* **ABOUT THIS TASK**:
Everything in the records should be repeated exactly.

* **LISTED RECORDS**:
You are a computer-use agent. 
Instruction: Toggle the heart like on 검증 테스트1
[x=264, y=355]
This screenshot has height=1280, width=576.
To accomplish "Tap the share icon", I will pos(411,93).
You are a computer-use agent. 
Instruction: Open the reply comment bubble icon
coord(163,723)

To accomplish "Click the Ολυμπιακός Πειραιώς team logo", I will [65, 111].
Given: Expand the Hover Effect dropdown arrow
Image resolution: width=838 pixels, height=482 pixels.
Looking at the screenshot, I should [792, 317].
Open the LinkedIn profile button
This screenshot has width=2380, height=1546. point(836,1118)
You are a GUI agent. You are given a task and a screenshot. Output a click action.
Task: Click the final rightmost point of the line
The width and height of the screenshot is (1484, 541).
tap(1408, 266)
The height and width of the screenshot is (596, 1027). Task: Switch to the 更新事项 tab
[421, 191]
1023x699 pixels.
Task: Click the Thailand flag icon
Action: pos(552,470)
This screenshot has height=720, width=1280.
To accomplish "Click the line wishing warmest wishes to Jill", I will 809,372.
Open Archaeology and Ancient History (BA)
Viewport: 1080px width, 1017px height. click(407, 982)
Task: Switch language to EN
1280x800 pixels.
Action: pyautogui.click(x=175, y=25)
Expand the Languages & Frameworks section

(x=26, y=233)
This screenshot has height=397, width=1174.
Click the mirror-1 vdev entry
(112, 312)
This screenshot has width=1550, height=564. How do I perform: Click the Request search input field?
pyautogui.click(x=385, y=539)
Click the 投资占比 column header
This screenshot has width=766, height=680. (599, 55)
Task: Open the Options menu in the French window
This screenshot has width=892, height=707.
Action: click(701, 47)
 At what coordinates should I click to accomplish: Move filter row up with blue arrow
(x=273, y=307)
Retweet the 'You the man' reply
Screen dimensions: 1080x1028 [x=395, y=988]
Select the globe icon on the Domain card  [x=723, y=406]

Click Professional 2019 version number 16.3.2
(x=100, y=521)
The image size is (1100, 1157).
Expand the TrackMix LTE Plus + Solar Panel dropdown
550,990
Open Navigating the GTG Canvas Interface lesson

* **SOLUTION TO THIS EXERCISE**:
You are a computer-use agent. 
Instruction: Toggle the heart like on 검증 테스트1
[x=264, y=355]
This screenshot has height=1280, width=576.
To accomplish "Tap the share icon", I will pos(411,93).
You are a computer-use agent. 
Instruction: Open the reply comment bubble icon
coord(163,723)

To accomplish "Click the Ολυμπιακός Πειραιώς team logo", I will [65, 111].
Given: Expand the Hover Effect dropdown arrow
Image resolution: width=838 pixels, height=482 pixels.
Looking at the screenshot, I should [792, 317].
Open the LinkedIn profile button
This screenshot has width=2380, height=1546. point(836,1118)
You are a GUI agent. You are given a task and a screenshot. Output a click action.
Task: Click the final rightmost point of the line
The width and height of the screenshot is (1484, 541).
tap(1408, 266)
The height and width of the screenshot is (596, 1027). Task: Switch to the 更新事项 tab
[421, 191]
1023x699 pixels.
Task: Click the Thailand flag icon
Action: pos(552,470)
This screenshot has height=720, width=1280.
To accomplish "Click the line wishing warmest wishes to Jill", I will 809,372.
Open Archaeology and Ancient History (BA)
Viewport: 1080px width, 1017px height. click(407, 982)
Task: Switch language to EN
1280x800 pixels.
Action: pyautogui.click(x=175, y=25)
Expand the Languages & Frameworks section

(x=26, y=233)
This screenshot has height=397, width=1174.
Click the mirror-1 vdev entry
(112, 312)
This screenshot has width=1550, height=564. How do I perform: Click the Request search input field?
pyautogui.click(x=385, y=539)
Click the 投资占比 column header
This screenshot has width=766, height=680. (599, 55)
Task: Open the Options menu in the French window
This screenshot has width=892, height=707.
Action: click(701, 47)
 At what coordinates should I click to accomplish: Move filter row up with blue arrow
(x=273, y=307)
Retweet the 'You the man' reply
Screen dimensions: 1080x1028 [x=395, y=988]
Select the globe icon on the Domain card  [x=723, y=406]

Click Professional 2019 version number 16.3.2
(x=100, y=521)
The image size is (1100, 1157).
Expand the TrackMix LTE Plus + Solar Panel dropdown
550,990
Open Navigating the GTG Canvas Interface lesson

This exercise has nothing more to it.